Tuesday, May 23, 2017

Balance Sheet

I felt tempted to fish bass today in the rain, but stuck to catching up on things, writing an article on fishing the Florida Keys the biggest task. It's written for people on a budget, and its genius is my wife, Patricia's. She hatched the idea of vacationing in the Keys independently, researched the possibility, and came up with a plan we could afford. We went twice. The second venture involved 10 or 11 days. Those were the Glory Days. 2007 and 2012, when I worked for a credit union. In my current job, I can't hope for as much vacation time as 2012 required, not for a long time perhaps. I've worked there almost a year, and I don't yet know what hopes for more vacation than a week out of a year I might eventually have. I haven't felt incentive to look into the issue.

Having planned on fishing Lake Hopatcong again today, I anticipated my friend's desire to fish a sunny day, suggesting we try in late September. I wouldn't have thought of this without the rain. So the big springtime thrust of fishing experiences comes to a close, yesterday a success especially because it proved not to be too much. Now I know I can fish weekends, even though I have to report to my job both Saturday and Sunday all summer, but I won't overdo this, as there's too much I have to get done.

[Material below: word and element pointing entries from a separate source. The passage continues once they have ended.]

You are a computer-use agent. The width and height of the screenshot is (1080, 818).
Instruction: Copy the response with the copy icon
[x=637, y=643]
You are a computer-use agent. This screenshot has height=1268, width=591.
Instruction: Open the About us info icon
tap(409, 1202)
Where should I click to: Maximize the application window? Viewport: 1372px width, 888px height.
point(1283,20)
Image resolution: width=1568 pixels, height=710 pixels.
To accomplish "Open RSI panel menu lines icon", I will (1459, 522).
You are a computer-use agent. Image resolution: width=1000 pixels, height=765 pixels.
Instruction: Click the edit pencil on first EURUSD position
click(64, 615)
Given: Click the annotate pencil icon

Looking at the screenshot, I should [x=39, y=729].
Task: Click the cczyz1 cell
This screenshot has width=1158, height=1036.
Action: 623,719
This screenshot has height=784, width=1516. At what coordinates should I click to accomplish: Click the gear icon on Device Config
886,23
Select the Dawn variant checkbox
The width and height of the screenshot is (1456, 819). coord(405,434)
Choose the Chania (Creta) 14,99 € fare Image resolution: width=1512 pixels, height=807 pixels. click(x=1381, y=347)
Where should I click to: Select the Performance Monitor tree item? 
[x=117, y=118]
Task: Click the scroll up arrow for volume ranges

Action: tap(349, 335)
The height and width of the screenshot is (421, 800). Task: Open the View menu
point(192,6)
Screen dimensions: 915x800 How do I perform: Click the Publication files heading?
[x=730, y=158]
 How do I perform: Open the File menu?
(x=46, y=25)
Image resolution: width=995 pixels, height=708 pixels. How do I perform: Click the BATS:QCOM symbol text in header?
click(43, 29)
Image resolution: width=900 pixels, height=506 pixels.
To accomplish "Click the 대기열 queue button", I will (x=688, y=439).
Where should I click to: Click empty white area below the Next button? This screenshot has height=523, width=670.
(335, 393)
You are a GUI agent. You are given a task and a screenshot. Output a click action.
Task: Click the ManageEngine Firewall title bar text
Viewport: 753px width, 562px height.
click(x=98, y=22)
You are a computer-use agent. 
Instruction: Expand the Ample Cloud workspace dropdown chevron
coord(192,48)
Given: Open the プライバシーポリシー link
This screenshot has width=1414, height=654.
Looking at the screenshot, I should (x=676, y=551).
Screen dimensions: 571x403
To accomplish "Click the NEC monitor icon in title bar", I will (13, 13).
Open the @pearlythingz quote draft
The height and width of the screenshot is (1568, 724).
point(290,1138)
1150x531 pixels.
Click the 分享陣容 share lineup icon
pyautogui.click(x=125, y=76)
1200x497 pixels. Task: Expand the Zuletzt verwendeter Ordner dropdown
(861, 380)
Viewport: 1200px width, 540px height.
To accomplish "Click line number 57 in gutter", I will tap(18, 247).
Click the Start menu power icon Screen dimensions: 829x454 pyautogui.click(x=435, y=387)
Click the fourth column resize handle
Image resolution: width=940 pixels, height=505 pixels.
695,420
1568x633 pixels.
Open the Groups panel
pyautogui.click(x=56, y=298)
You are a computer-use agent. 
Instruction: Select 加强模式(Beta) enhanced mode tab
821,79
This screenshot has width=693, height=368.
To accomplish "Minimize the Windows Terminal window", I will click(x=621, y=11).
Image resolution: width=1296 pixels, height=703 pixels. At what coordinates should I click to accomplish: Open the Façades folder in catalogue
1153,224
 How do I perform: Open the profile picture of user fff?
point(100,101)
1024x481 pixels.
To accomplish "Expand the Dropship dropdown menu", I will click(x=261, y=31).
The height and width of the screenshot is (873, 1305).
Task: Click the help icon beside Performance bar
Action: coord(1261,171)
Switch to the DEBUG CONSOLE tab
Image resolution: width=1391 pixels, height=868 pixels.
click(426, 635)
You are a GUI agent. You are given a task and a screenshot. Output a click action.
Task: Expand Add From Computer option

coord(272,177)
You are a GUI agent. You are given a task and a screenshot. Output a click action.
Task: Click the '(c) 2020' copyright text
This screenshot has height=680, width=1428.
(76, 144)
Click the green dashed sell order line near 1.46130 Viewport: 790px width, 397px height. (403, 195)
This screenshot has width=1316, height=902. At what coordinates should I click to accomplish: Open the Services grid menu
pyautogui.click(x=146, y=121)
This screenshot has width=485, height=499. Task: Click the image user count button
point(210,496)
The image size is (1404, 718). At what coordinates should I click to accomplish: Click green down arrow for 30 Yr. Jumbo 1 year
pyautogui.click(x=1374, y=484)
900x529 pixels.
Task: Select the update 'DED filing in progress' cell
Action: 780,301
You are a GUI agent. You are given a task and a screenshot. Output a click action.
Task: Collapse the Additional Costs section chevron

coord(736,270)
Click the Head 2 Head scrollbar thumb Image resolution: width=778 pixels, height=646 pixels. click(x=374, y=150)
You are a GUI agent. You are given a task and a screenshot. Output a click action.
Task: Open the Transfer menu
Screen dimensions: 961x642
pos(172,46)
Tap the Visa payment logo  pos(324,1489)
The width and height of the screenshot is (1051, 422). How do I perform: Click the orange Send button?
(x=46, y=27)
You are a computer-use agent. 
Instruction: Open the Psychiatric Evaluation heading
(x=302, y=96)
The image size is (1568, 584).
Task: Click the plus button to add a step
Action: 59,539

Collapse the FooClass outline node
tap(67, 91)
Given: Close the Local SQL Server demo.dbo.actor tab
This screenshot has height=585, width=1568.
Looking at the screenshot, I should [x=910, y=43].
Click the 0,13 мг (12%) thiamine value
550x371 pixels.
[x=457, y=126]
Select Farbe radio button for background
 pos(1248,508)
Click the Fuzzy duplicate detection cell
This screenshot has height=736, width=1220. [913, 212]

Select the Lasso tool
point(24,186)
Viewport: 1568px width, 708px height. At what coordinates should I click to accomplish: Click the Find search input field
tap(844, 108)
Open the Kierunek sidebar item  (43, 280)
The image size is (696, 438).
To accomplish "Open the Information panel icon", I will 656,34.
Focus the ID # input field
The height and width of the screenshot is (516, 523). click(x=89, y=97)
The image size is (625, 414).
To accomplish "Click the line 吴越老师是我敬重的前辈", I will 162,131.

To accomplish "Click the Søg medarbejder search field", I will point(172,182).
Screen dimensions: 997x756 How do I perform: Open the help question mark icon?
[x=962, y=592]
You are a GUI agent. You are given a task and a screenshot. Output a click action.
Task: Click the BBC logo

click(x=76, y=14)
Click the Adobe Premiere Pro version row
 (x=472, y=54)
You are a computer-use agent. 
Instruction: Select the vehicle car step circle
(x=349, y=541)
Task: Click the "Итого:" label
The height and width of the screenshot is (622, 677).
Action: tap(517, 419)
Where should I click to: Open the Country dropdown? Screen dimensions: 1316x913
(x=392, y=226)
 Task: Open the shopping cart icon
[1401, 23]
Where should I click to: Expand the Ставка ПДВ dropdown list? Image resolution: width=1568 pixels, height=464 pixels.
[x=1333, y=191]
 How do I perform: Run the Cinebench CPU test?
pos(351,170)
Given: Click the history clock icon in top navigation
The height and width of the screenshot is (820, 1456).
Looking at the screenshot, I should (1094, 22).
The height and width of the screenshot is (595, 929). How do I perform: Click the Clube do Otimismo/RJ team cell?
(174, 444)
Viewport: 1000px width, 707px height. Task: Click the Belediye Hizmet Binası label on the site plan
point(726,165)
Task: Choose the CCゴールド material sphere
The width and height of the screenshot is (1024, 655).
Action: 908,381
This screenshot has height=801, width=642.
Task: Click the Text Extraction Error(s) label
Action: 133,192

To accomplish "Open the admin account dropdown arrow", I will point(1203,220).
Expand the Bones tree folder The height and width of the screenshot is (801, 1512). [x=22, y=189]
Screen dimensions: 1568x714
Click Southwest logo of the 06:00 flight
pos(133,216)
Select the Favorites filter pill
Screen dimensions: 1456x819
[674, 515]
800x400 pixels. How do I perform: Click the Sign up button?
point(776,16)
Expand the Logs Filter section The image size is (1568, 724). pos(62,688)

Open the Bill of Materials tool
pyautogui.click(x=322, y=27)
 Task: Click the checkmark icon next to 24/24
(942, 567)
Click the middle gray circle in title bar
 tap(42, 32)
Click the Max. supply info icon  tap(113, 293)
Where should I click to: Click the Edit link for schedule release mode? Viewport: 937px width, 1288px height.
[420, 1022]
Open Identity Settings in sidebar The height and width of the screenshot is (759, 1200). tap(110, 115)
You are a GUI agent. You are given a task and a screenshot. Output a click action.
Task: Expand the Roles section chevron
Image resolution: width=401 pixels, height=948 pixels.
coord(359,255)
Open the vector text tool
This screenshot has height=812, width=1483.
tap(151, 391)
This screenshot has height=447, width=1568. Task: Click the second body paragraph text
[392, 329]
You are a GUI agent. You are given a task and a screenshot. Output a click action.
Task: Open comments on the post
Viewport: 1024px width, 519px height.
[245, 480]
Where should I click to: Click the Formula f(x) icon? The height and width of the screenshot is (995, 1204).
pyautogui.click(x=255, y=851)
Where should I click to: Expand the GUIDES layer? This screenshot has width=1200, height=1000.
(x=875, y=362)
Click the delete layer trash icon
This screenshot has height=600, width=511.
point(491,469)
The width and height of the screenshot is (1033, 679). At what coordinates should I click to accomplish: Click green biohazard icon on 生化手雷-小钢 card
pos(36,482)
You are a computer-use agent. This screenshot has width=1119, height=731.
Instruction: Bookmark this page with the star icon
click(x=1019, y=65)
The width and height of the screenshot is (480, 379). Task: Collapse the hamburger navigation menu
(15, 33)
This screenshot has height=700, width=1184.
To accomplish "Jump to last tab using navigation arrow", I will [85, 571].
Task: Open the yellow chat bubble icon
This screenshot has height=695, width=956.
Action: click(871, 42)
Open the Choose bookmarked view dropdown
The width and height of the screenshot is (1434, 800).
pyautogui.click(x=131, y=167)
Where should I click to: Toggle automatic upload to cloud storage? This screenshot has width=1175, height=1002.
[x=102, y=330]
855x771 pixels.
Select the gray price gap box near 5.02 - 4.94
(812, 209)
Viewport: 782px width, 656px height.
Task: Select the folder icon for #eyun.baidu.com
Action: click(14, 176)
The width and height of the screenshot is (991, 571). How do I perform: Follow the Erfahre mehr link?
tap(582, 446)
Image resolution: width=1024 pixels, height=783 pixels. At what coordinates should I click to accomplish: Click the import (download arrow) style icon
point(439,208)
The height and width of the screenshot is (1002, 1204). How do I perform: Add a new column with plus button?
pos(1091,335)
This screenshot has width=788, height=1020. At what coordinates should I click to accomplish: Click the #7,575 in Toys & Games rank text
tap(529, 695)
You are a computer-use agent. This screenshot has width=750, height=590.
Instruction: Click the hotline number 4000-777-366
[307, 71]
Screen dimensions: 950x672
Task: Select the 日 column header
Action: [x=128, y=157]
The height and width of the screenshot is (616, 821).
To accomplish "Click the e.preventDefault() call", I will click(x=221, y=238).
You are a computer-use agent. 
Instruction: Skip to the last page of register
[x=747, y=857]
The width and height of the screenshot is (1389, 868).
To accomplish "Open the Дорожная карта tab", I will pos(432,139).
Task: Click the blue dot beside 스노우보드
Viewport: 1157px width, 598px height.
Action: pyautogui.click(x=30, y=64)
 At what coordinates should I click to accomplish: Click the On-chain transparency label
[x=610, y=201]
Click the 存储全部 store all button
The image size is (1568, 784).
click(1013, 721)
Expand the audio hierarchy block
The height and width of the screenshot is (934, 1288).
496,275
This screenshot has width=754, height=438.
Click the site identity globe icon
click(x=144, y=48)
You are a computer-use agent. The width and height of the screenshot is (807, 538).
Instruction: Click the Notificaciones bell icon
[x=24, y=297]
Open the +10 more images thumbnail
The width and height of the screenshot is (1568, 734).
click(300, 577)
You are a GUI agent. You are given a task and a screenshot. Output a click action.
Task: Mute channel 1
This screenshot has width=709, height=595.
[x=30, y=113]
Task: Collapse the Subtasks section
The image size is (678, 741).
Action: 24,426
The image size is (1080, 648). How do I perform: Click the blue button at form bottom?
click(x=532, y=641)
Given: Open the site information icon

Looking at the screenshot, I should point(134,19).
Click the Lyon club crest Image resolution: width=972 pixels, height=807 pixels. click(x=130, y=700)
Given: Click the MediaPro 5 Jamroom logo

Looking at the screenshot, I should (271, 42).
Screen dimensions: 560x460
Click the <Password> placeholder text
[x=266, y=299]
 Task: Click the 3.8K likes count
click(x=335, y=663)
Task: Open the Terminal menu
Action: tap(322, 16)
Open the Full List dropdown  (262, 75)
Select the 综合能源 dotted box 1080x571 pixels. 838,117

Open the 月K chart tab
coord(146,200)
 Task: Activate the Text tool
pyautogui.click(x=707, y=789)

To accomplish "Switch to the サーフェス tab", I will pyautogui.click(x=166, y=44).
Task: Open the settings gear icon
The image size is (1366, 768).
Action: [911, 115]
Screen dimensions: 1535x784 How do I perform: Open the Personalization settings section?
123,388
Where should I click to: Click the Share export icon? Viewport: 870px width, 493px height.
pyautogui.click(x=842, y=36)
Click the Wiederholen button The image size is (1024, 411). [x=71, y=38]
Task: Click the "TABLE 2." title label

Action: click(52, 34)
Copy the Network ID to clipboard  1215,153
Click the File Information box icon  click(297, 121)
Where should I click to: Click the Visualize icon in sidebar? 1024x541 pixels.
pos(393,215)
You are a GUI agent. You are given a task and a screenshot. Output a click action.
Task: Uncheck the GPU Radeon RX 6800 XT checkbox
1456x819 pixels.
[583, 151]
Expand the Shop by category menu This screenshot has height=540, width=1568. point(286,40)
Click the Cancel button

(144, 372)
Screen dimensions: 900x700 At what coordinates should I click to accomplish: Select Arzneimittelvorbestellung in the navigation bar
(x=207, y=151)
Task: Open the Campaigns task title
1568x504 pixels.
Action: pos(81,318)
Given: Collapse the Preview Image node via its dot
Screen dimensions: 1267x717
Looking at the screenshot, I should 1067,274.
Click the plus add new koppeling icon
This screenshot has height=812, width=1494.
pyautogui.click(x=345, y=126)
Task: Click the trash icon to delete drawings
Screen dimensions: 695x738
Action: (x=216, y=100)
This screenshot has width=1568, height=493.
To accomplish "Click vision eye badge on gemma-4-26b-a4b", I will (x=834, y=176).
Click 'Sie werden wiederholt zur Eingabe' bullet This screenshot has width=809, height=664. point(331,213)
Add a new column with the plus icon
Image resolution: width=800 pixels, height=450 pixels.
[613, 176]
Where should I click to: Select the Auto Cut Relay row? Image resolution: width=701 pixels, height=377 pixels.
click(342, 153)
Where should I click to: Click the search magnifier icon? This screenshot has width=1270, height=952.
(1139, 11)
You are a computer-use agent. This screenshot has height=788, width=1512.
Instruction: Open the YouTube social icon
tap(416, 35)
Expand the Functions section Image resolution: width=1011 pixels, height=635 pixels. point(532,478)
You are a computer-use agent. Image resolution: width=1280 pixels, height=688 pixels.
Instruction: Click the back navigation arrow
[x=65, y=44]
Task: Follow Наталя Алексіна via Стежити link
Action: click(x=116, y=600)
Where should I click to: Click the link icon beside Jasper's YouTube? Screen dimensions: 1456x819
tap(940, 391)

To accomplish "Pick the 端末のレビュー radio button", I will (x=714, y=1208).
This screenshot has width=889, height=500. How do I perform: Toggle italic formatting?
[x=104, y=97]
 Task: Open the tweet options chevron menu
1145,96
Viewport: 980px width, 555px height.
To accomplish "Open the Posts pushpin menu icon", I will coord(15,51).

Often when I focus on tasks here at home, a mood comes over me as a reminder that it's less what anyone does that matters, and more who he or she is in this world. The essence of my contemplating the circular aspect of Lake Hopatcong Sunday, related in the post I finished very early yesterday morning. To confuse particular achievements as who you really are, as if the value responses they confer--even if only your own--add up to your own value, is to forget reality no one can create, and which, in terms of achievement, only demands of anyone that he or she be aware and embrace what is sensed. An affirmation which discloses the self as much as it reveals the world, obviously because both are inextricable.

I remember a book from the 70's. Think the 70's, not 60's. Culture of Narcissism. And look at America today. Or the global culture. At least in the 70's people admitted this disorder.

Often I write an article, feel proud of it. In fact, it's well done. I have skill with words I've achieved. And then, it all disintegrates in my mind; comes to me like this: a farce. Right words, right order--doesn't matter. Because taken as a whole, any article I write is a particular assertion and so undercut as false by this deeper reality that doesn't need any sort of explication.

So what is the issue here? Words. And sense. Both are facts. It's not as if the verbal mind hasn't--in fact--needs. As my words come undone, the problem might not be any inherent falsehood regarding their assertion, but a lack of balance in my life in need of sense to compensate for struggles to achieve. I work to make money. Both as a writer and a supermarket worker. My family needs income. But I do this in a larger societal context, and I also do this in a larger biographical context. I'm well aware it seems as if I attempted too much as a young man, so I can find some agreement with the conservative line that we get what we deserve in life.

It's easy to see that agreement, but the struggle itself is a wrestling match with the Devil. Just what is it that I have got and deserve? This is the question that value judgment common among conservatives never ventures to answer. I haven't answered this question myself, either. I try. I doubt a conservative mind would have this courage.

This I know. There is rationality and a real world. Even a little of this in that supermarket where I work. What I earn is up to me. Correct? Obviously, I need to get ahead. And then I can rebalance with sense, as I put it.

So the years ahead, these will be interesting in this respect, to see what becomes of me. But it never will be about me, as much as about this world of reason and sense I touched upon. On Lake Hopatcong with my son Sunday morning.